--- Entries ---

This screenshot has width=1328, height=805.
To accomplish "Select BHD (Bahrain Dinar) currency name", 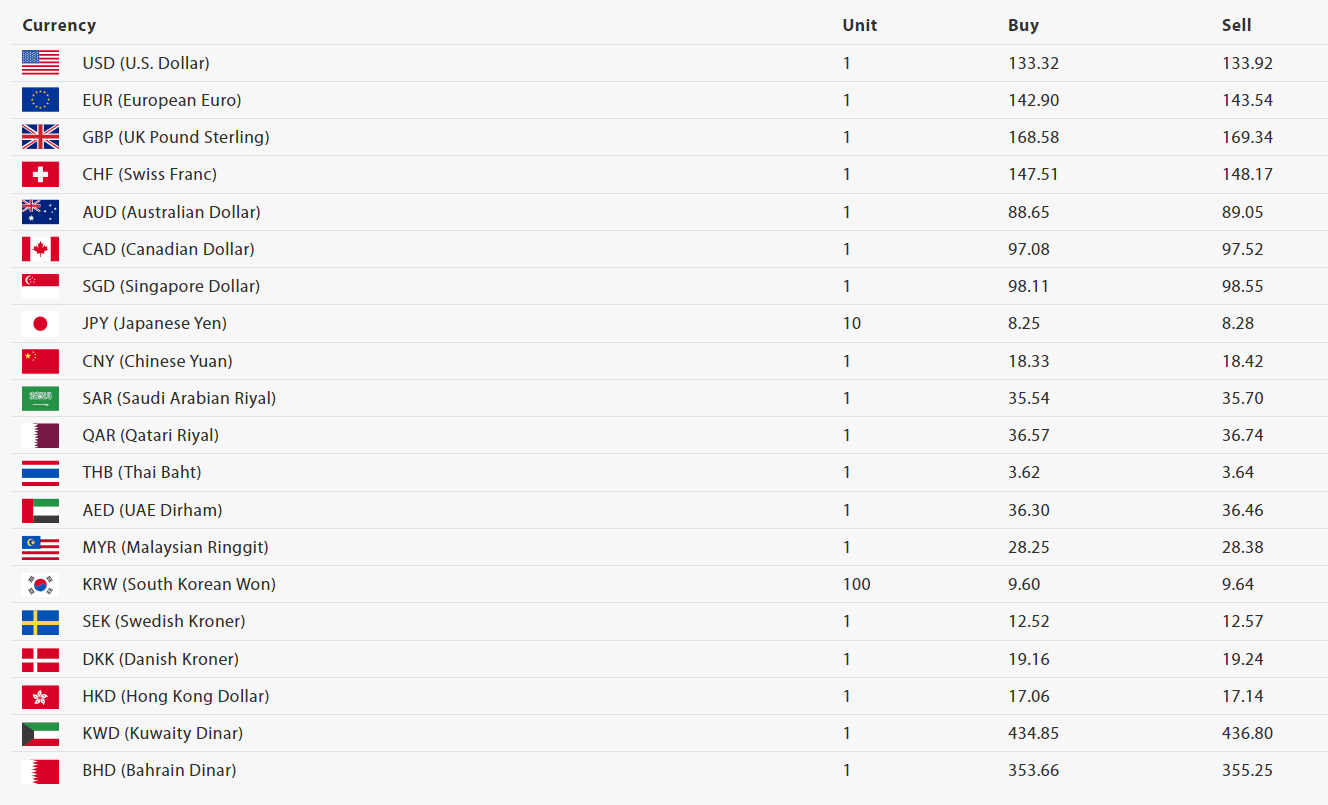I will (x=159, y=770).
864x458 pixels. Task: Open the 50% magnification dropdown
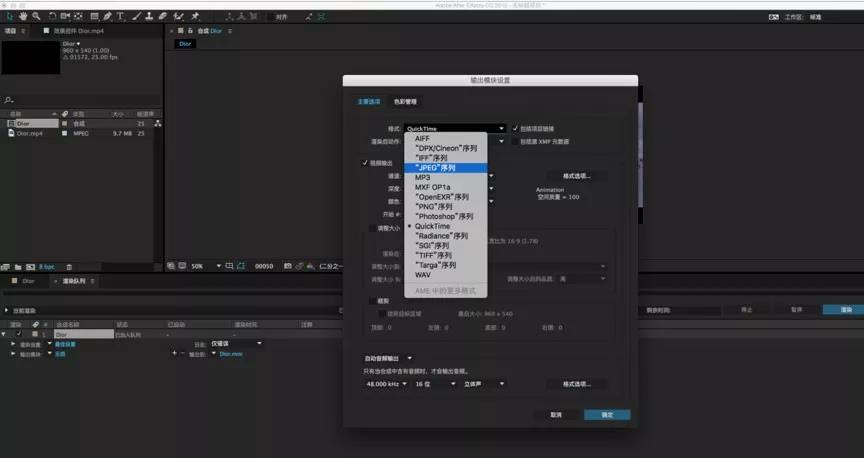coord(199,267)
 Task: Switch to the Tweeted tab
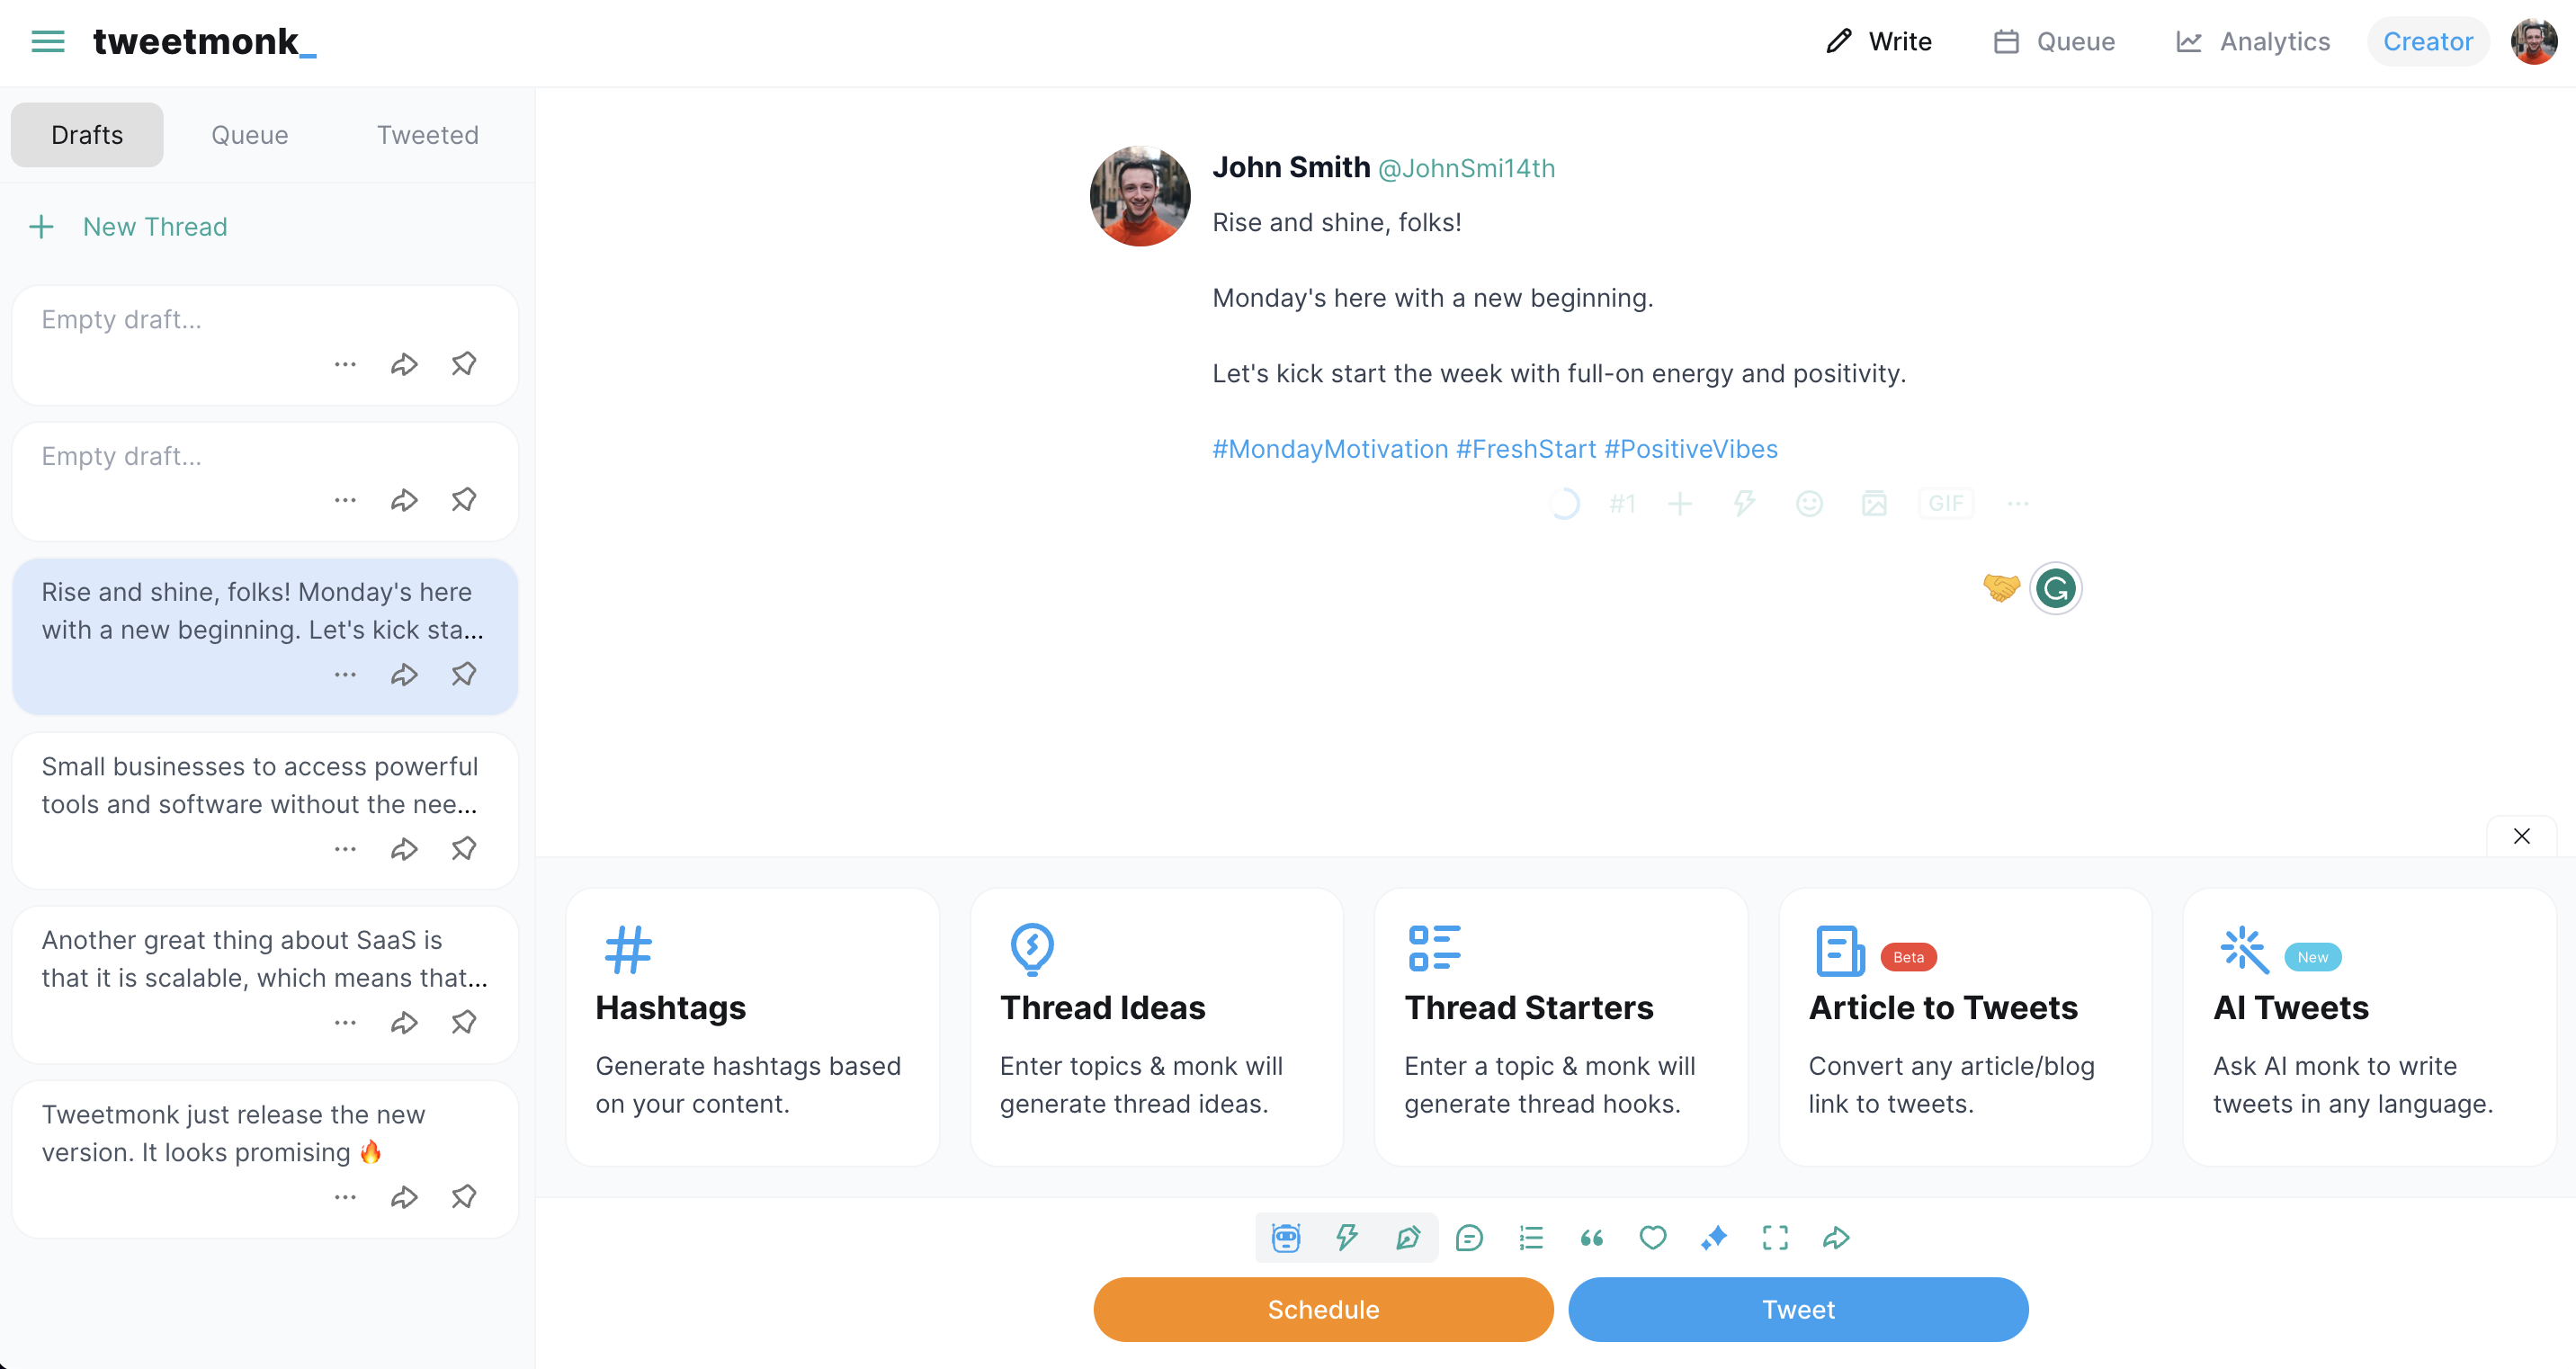(427, 135)
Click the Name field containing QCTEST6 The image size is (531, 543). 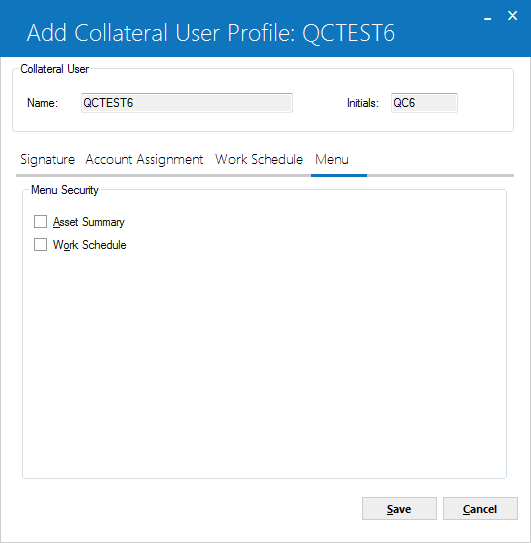187,103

---

Count the lines in the data above that contain the word "Task". Reply with the number only.

2